Nell’epoca del consolidamento della realtà tecnologica, la società industriale avanzata pare aver assorbito fra i suoi ingranaggi un’idea di lavoro assimilabile a quella di un automatismo del reale, così come cresce l’erba così il lavoro (declinato secondo le categorie odierne) pare essere un prodotto della realtà dal carattere tutt’altro che perturbante. Ma cos’è il “lavoro”, e perché vale la pena confrontarsi con questo aspetto della vita concreta? Pilastro della critica all’economia liberalista inglese, fu Marx nella seconda metà dell’800, ad avanzare le prime perplessità, poi tramutate in un sistema critico inoppugnabile, circa un modo di produzione edificato sulla base di una attività cosiddetta “alienante”, tesa all’inesausto accumulo di capitale. Marx per l’elaborazione dei propri costrutti  teorici, come un Demiurgo che guarda alle idee per dare ossatura alla dimensione mondana, tiene bene impresso nella mente l’insegnamento di uno dei padri indiscussi dell’idealismo tedesco, Hegel, del quale è d’uopo per questa succinta analisi  la concezione positiva del lavoro: il lavoro è da quest’ultimo definito nella sua opera più nota come il “divenire per sé dell’uomo”, un’attività vitale funzionale alla realizzazione della propria essenza, all’oggettivazione dell’essere dell’uomo.
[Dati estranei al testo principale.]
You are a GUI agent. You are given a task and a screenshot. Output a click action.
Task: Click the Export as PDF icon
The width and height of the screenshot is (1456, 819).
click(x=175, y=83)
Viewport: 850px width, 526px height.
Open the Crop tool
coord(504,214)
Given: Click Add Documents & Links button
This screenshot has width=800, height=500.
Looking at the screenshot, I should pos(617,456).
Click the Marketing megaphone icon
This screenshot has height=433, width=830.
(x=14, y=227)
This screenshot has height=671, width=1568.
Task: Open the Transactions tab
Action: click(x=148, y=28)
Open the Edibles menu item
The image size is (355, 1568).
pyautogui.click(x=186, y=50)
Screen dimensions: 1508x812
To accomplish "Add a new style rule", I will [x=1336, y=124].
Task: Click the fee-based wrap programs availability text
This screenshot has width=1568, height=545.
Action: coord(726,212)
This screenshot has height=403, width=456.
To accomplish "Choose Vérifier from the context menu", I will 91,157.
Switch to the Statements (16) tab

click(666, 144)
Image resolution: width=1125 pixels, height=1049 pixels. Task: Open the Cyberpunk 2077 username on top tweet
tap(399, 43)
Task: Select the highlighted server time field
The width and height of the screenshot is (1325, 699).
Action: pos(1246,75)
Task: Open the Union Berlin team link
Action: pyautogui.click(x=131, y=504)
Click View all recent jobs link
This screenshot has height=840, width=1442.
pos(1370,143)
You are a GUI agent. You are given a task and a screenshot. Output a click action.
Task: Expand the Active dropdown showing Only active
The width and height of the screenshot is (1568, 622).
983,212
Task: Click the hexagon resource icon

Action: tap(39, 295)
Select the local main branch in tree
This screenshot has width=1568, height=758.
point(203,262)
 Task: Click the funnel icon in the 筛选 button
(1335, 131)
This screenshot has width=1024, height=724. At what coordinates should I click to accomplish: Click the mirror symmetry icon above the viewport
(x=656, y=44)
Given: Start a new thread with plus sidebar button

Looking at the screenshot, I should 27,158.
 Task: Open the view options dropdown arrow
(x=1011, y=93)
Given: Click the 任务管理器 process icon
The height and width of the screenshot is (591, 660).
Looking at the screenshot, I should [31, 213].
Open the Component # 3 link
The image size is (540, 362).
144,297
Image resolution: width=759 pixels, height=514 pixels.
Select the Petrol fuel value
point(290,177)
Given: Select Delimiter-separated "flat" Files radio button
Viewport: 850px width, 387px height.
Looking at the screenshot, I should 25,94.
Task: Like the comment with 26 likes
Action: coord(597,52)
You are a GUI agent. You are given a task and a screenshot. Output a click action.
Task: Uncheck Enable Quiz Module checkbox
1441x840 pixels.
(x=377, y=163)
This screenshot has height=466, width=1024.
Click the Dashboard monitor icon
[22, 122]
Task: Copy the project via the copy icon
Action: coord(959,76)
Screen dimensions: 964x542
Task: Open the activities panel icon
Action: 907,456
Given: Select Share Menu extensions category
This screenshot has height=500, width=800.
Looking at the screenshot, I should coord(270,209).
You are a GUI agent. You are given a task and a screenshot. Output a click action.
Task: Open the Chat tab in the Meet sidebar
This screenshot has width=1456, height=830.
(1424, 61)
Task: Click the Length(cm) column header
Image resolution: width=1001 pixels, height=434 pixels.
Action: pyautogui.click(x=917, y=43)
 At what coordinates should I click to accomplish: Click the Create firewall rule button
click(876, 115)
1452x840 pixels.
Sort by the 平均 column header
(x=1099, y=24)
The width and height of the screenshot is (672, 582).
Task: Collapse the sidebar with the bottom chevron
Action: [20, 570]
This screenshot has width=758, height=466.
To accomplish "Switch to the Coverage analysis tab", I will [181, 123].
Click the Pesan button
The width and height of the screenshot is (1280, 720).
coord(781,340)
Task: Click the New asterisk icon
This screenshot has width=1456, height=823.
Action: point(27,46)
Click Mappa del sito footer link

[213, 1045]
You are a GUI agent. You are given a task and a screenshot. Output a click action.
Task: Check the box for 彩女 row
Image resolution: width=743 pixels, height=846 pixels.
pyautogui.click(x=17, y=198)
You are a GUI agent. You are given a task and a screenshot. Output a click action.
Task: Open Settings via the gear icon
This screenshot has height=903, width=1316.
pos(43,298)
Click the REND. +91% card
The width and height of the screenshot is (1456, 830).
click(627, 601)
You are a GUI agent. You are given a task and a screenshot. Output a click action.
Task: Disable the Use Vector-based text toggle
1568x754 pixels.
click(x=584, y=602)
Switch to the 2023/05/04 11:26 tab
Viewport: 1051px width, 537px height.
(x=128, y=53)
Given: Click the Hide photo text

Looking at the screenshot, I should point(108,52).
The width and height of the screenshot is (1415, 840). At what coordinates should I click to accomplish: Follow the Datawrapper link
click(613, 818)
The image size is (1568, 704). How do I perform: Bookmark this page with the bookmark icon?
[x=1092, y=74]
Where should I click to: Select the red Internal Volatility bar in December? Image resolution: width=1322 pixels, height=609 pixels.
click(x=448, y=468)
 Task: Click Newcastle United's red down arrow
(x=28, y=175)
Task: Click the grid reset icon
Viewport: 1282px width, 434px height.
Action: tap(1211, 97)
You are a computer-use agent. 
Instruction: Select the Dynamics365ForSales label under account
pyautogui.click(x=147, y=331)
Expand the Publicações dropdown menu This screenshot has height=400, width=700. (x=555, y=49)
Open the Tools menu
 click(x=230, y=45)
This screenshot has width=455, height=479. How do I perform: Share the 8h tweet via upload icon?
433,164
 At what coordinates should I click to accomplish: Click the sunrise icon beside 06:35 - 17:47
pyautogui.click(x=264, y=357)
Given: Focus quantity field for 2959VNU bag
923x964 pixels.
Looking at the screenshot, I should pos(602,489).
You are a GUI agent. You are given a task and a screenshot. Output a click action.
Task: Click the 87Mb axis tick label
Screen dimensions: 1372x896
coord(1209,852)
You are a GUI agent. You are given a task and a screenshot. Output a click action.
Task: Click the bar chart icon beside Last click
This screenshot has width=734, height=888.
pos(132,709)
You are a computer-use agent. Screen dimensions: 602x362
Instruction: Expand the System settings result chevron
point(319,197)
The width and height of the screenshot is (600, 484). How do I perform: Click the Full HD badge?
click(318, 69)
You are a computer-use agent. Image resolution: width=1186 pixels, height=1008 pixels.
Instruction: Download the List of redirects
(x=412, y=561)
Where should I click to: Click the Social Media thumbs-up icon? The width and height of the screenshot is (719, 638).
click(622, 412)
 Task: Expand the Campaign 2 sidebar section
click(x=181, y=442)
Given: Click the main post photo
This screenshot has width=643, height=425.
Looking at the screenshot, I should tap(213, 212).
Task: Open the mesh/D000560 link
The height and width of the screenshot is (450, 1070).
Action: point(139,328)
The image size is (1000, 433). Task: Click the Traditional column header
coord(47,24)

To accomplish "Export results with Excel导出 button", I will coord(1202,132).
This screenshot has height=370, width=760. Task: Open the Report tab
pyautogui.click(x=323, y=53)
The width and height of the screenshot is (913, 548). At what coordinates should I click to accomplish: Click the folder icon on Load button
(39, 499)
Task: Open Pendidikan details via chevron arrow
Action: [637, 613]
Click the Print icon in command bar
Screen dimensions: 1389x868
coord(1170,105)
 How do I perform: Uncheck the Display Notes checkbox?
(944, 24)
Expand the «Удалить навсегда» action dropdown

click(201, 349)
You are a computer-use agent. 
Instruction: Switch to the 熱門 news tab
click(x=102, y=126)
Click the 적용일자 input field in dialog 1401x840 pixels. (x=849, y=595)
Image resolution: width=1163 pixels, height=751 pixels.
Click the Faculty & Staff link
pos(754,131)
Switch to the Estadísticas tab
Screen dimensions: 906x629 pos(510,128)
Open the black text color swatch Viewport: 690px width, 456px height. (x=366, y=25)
L’uomo è dunque un essere “oggettivante”, che trova realizzazione nella relazione con ciò che è altro da sé, un essere che modifica il mondo imprimendovi il proprio marchio di fabbrica. L’oggetto diviene così simulacro dell’essenza umana, e se, per un gioco di sostituzioni, questo viene identificato con la società, ecco che la realtà potrebbe configurarsi come fenomenologia dell’essenza umana. Proprio quella che appare essere la soluzione a tutti i mali ne delinea in realtà i contorni più nitidi: è su questa relazione con l’altro da sé che si erge il rischio di un’attività mediata, che non risponda più ai dettami essenziali di un’io, ma che sia costretta alla realizzazione di finalità altre. È lo spazio vuoto fra il soggetto e l’oggetto a rischiare di culminare in un parapendio mistificatore della natura umana. Il prodotto del lavoro dell’uomo non è più espressione dell’attività del proprio artigiano, delle sue ambizioni, della sua propria capacità e creatività, diviene fantasma di tempo lavorativo, di tempo socialmente necessario alla produzione, cristallizzazione di forza-lavoro, un oggetto destinato al mercato, il cui percorso si dispiega ben al di là dell’occhio del produttore. Il risultato ultimo dell’alienazione dell’individuo da se stesso entro l’attività lavorativa, consiste nell’ultimazione di una prassi finalizzata ad uno scopo del tutto lontano dalla realizzazione dell’essenza individuale del soggetto produttore.

Più che la frenesia continua ed onnipervasiva di attività volte ad alimentare il fuoco di una economia metafisica, che ha perso contatto con le effettive esigenze di consumo, al cui culto è votata una produzione inarginabile di bisogni e supposte necessità che prendono il posto di una sana interrogazione, sarebbe effettivamente necessaria una riconsiderazione della natura umana affinché l’essenza di ciascuno possa centrare il bersaglio dell’autorealizzazione.